JOB A:
In the bug report on permitting the XML declaration in HTML5, what conditions apply when the declaration includes an encoding declaration? Answer in one to three sentences.
JOB B:
Resume the bug report on permitting the XML declaration in HTML5, starting after its last line.
[[ STUDY TEXT, beginning ]]
This is an archived snapshot of W3C's public bugzilla bug tracker, decommissioned in April 2019. Please see the home page for more details.

Bug 12073 - Permit restricted use of <?xml version="1.0" encoding="UTF-8" ?>
Summary: Permit restricted use of <?xml version="1.0" encoding="UTF-8" ?>
Status: CLOSED WONTFIX
Alias: None
Product: HTML WG
Classification: Unclassified
Component: LC1 HTML5 spec (show other bugs)
Version: unspecified
Hardware: PC All
: P2 major
Target Milestone: ---
Assignee: Ian 'Hixie' Hickson
QA Contact: HTML WG Bugzilla archive list
URL: http://dev.w3.org/html5/spec/semantic...
Whiteboard:
Keywords:
Depends on:
Blocks:
 
Reported: 2011-02-15 05:05 UTC by Leif Halvard Silli
Modified: 2011-08-04 05:12 UTC (History)
9 users (show)

See Also:


Attachments

Description Leif Halvard Silli 2011-02-15 05:05:45 UTC
HTML5 should permit the XML declaration as conforming or conforming but obsolete, provided ALL the following 3 conditions are met:

1) Regardless of whether the declaration contains the encoding declaration:
   a) It can be used both with an without the encoding declaration;
   b) It is only permitted for UTF-8 or UTF-16 encoded pages;
   c) It may only be used when the page has a page-internal encoding declaration in a META element or in a BOM;

2) If the XML declaration's encoding declaratation is present, then:
   a) it  can only have the value "UTF-8" or "UTF-16";
   b) it MUST EITHER reflect the encoding value of the META charset/content-type element, if present;
   c) OR it MUST reflect the encoding declaration of the BOM, if present;

3) comments before DOCTYPE become forbidden;  See bug 12072;
    (And X-UA-Compatible remains forbidden in legal HTML5 syntax.)
[[ STUDY TEXT, end ]]
[[ DATA FOR REVIEW, beginning ]]
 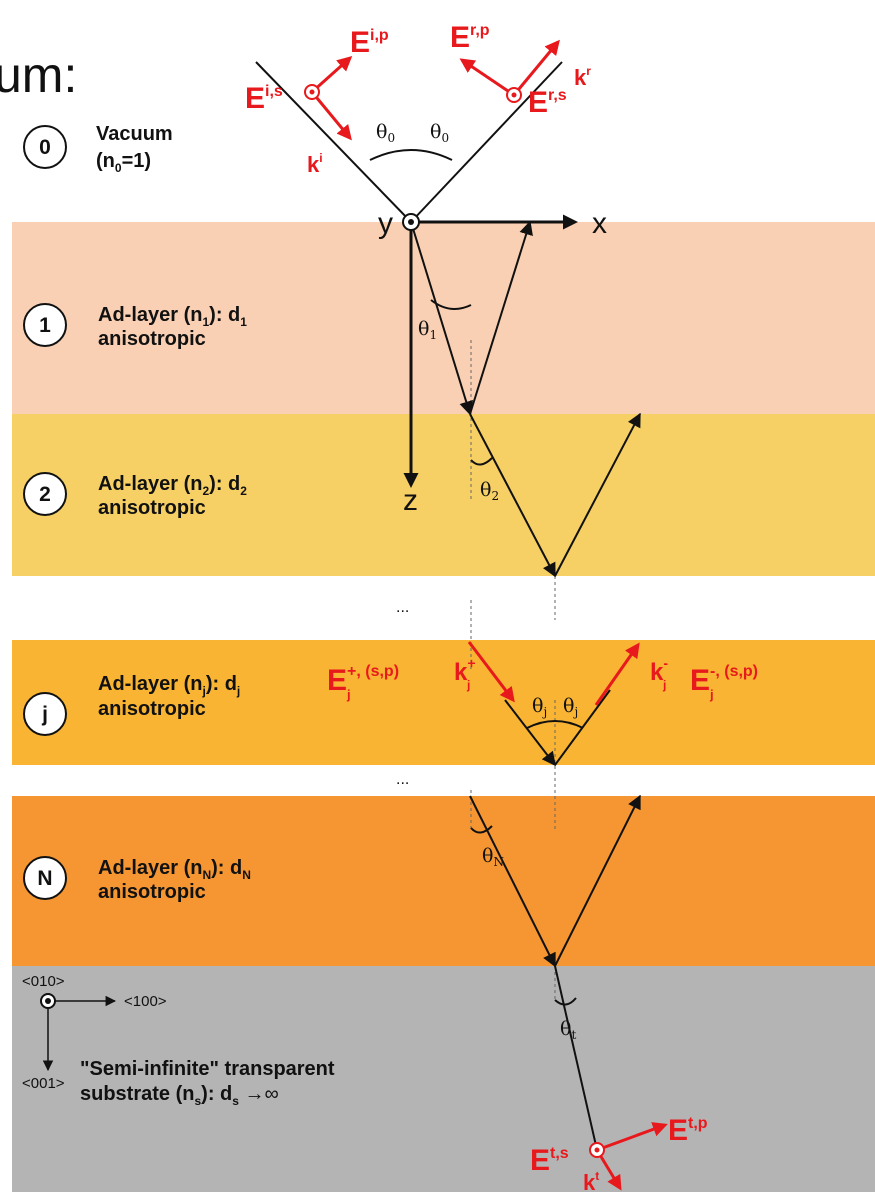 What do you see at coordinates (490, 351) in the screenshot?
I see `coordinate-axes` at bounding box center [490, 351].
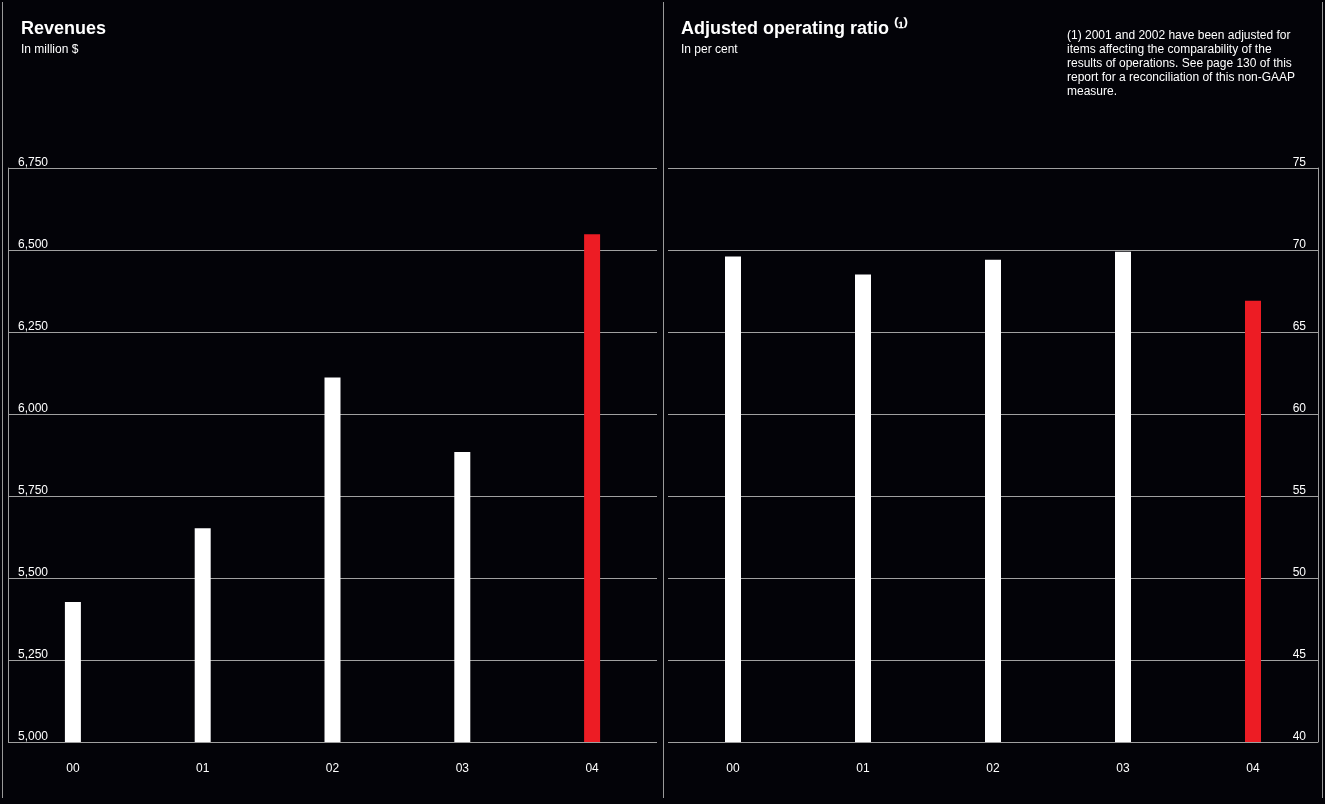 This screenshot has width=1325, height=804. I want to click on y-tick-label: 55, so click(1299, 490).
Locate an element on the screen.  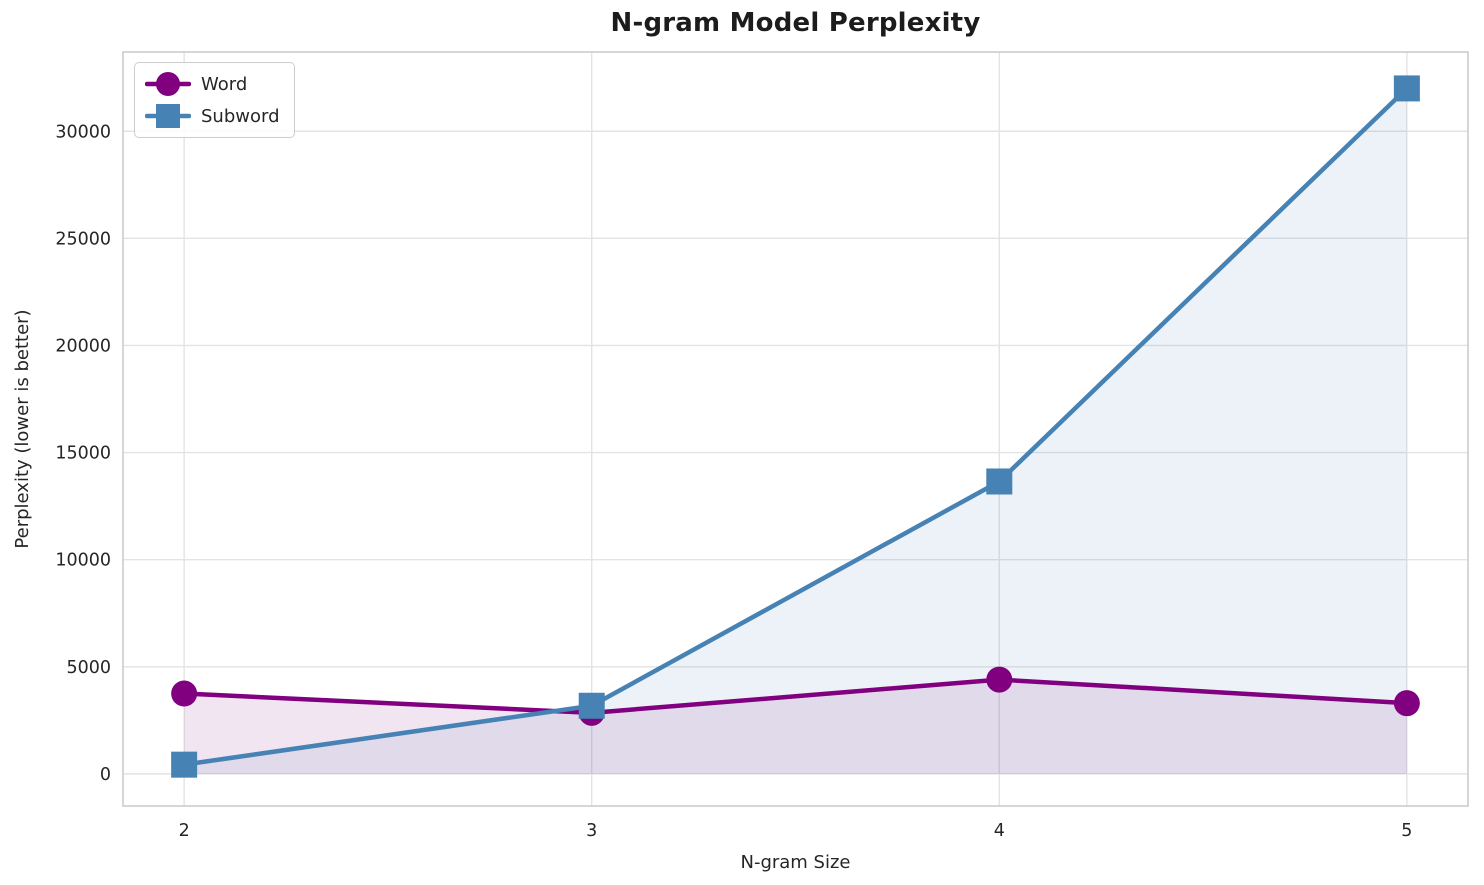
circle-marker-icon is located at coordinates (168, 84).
[[ DATA FOR REVIEW, end ]]
EXERCISE RESULT A:
The encoding declaration's value can only be "UTF-8" or "UTF-16". It must reflect the encoding value of the META charset/content-type element, if one is present, or else the encoding declaration of the BOM, if one is present.

EXERCISE RESULT B:
JUSTIFICATION - argumetns:

(A) Polyglot Authoring: most XML/XHTML editors out there will auto-insert the XML declaration, and it is often not so straight forward for authors to make the editor not do so. The more IE6 disappears, the less purpose is there in using energy on removing such auto inserted XML declarations.

(B) Same justification as for why HTML5 permits <meta charset="UTF-8"/> in XHTML5 documents: it makes it easier to move back and forth between XML and HTML.

(C) the conditions for its use promotes use of UTF-8, which is a strong benefit that partly outweighs the disadvantages;

(D) It would provide a legal way to trigger quirks-mode in IE6 (and IE6 only!). 
      The XML declaration is already a often adviced method which authors use. See:
http://www.gunlaug.no/contents/wd_additions_16.html and
http://www.456bereastreet.com/archive/200904/using_an_xml_declaration_triggers_quirks_mode_in_ie_6/
http://css-discuss.incutio.com/wiki/Rendering_Mode
     This, of course, also has a disadvantage: A version of IE could be set in quirksmode through use of legal HTML5 syntax.
     However, 
     a) It would still be non-conforming of IE6 do go in to quirksmode because of the XML declaration
     b) the proposal to completely forbid comments before the DOCTYPE  - see bug 12072 - is far more important and, to a great deal, outweighs the possible disadvantages to alowing this, restricted, use of the XML declaration.

DISADVANTAGES - discussion:

* A permission to use <?xml version="1.0" encoding="UTF-8" ?> provides a legal way to offer quirks-mode in IE6. 
   This of course can be seen as a disadvantage. 
    OTOH, it is a behaviour specific to IE6, which is a disappearing browser and, for whic it is sometimes {but not anymore?} recommended to use quirks-mode.

ADVANTAGES - discussion:

* if comments before the DOCTYPE are forbidden (see bug 12072),  then the
   proprietary X-UA-COMPATIBLE meta element is largely prevented from 
   having effect in legal HTML5 syntax.  
   See http://www.w3.org/Bugs/Public/show_bug.cgi?id=12072#c1
    Thereby, it is also impossible to use X-UA-Compatible to trigger IE5-mode in IE8 (and IE9, I assume). (Which could otherwise be a temptation, if the XML declaration is permitted.)

* one avoids that authors have to invent other means than the XML declartion for triggering quirks mode in IE6

* the condiditions for its use promotes UTF-8 - you may call it sweetened pill.

CONSIDERATIONS - conforming but obsolete?

* Another option would be to make it conforming but obsolete and with a warning that it triggers quirks-mode in some legacy UAs. On balance, conforming but obsoleete is the option that I would prefer.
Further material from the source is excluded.